ANKARA - Prime Minister Tayyip Erdogan's defence of a partial ban on alcohol sales has deepened fears among critics that he aims to turn Turkey into an Islamic state.
The ban comes at a time of growing tension between Erdogan's government, which has just started European Union membership talks, and a military, secular and academic establishment that distrusts the motives of a leader with roots in political Islam.
Nearly all Turks are at least nominally Muslim but the country's secular system keeps religion on a tight rein and has long fostered a tolerant attitude towards alcohol despite the Koran's teaching that it is sinful.
Now local councils controlled by Erdogan's ruling Justice and Development Party (AKP) have begun banning the sale of alcohol in restaurants they run.
"As state institutions, the municipalities should never set a bad example ... This should not be a matter for discussion," Erdogan said last week, defending the local councils' moves.
Erdogan noted that Turks could still drink freely in privately owned establishments and he dismissed fears that new rules might encourage municipalities to drive drinkers into effective ghettos on the outskirts of towns and cities.
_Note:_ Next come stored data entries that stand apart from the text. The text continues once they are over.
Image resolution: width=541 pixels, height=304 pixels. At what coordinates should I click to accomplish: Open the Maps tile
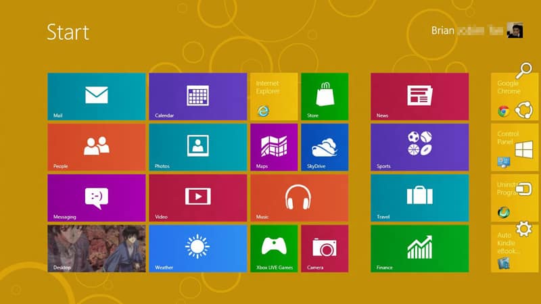click(274, 147)
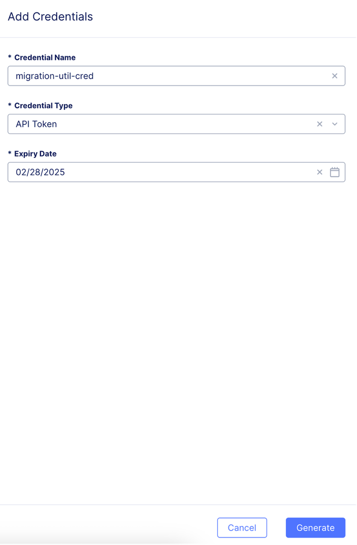Click Cancel to dismiss the dialog
Image resolution: width=357 pixels, height=545 pixels.
pyautogui.click(x=242, y=527)
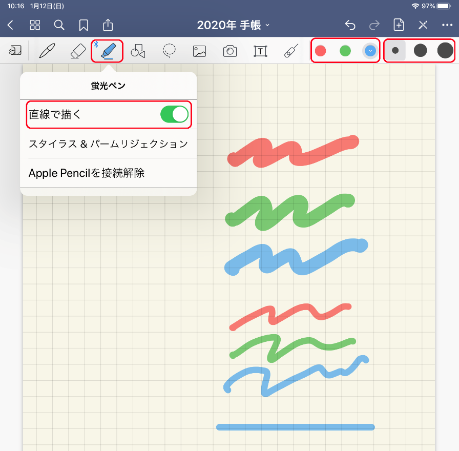Open スタイラス & パームリジェクション settings
The height and width of the screenshot is (451, 459).
pos(108,144)
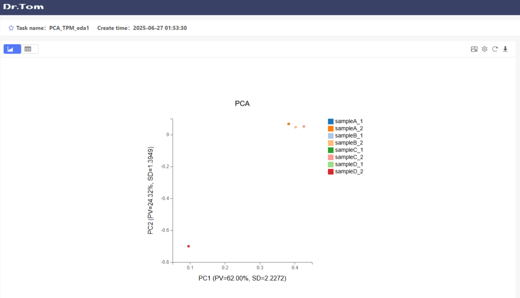The height and width of the screenshot is (298, 520).
Task: Switch to table view
Action: pos(28,49)
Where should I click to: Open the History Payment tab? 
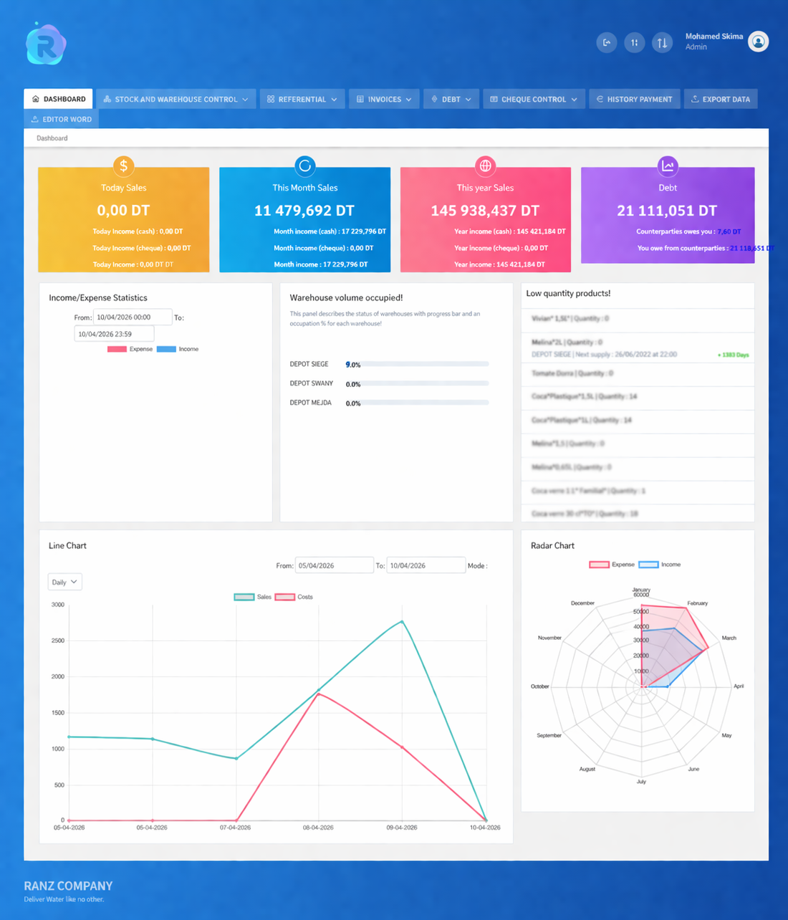pos(634,99)
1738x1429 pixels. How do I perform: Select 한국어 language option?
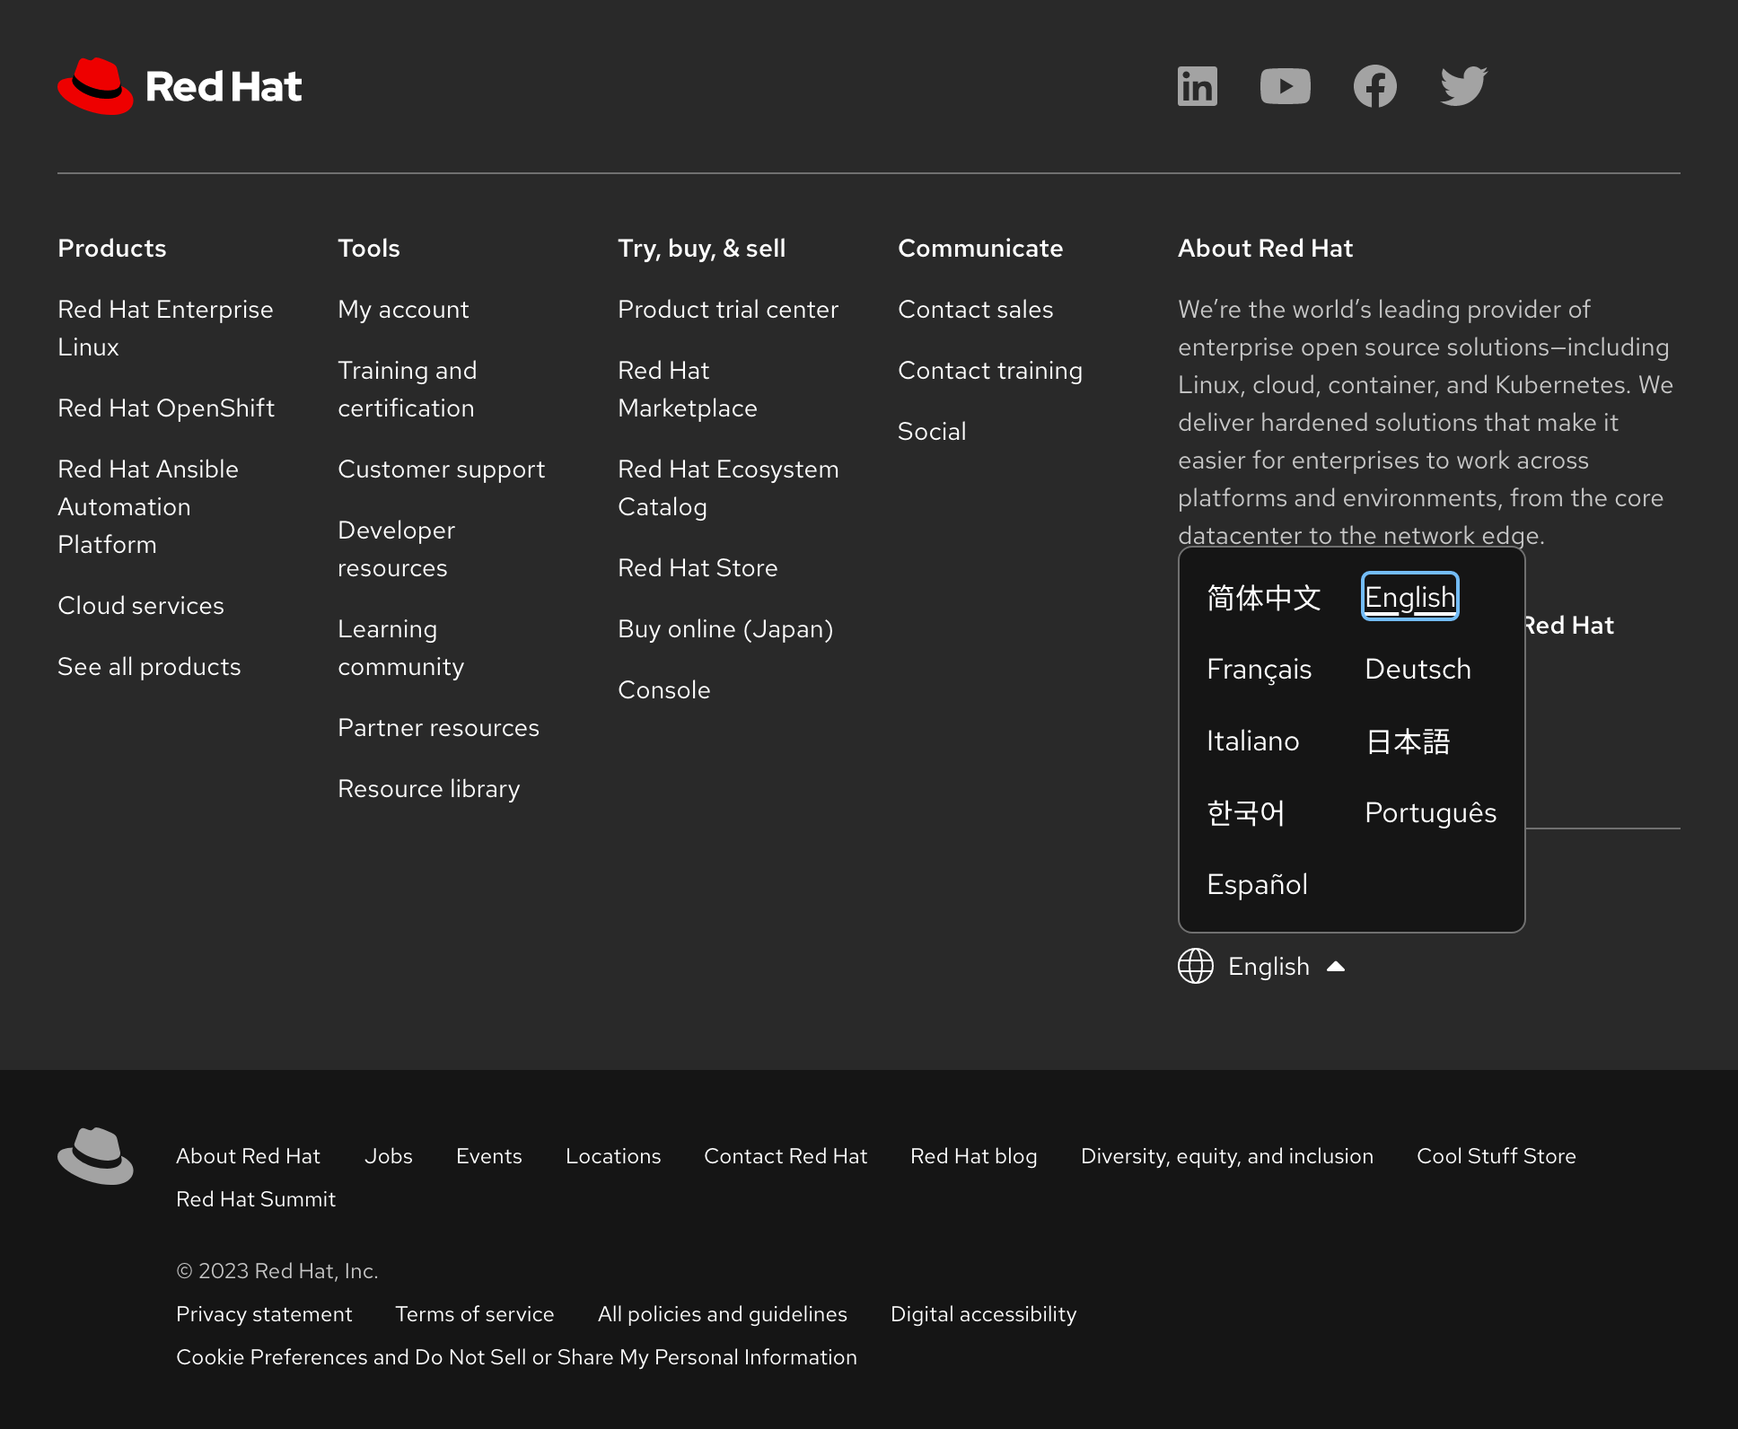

A pious Muslim himself, Erdogan said alcohol was to blame for 80 per cent of traffic accidents in Turkey - though the secularist-minded Milliyet daily, quoting police statistics, said at the weekend the real figure was less than one per cent.
Nobody suggests Turkey, a European Union candidate, is set to follow Iran or Saudi Arabia in proscribing alcohol.
But secularists say it is another example of AKP disregard for Turkish tradition in favour of an Islamist agenda.
They point out that modern Turkey's revered founder, Mustafa Kemal Ataturk, was famed for his love of raki, the potent, aniseed-flavoured national tipple. For many Turks, easy access to alcohol is bound up with the country's modernisation.
"This is about freedom of choice .... No public authority has the right to tell people how to live their private life," lawyer Vedat Ahsen Cosar, head of the Ankara Bar Association, told NTV commercial television.
"The AKP is trying to lift restrictions on women wearing the (Islamic-style) headscarf in universities in the name of personal freedom. But they are trying to limit other people's freedoms. This smacks of double standards," he said.
The AKP denies having a secret Islamist agenda and says it is a conservative party of family values. Since sweeping to power in 2002, it has launched a swathe of liberal reforms which opened the way to long-delayed EU entry talks in October.
But critics remain deeply suspicious. On the alcohol issue, for example, they say taxes imposed by the AKP mean beer, wine and many spirits are now costlier in Turkey than in Britain.
"There is creeping Islamisation ... though there are still certain political and sociological checks on this process," said Ali Tekin of Ankara's Bilkent University, referring above all to Turkey's staunchly secular military.
The alcohol spat follows other comments by Erdogan which have raised eyebrows among secularists and also EU diplomats.
When the European Court of Human Rights recently upheld Turkey's headscarf ban -- to the delight of Turkish secularists and the AKP's dismay -- Erdogan suggested that the court consult Islamic scholars before passing judgement on religious matters.
Tekin said the AKP was increasingly able to ignore opposition in the military -which ousted an Islamist-led government as recently as 1997 - because of reforms demanded by the EU asserting civilian control over the generals.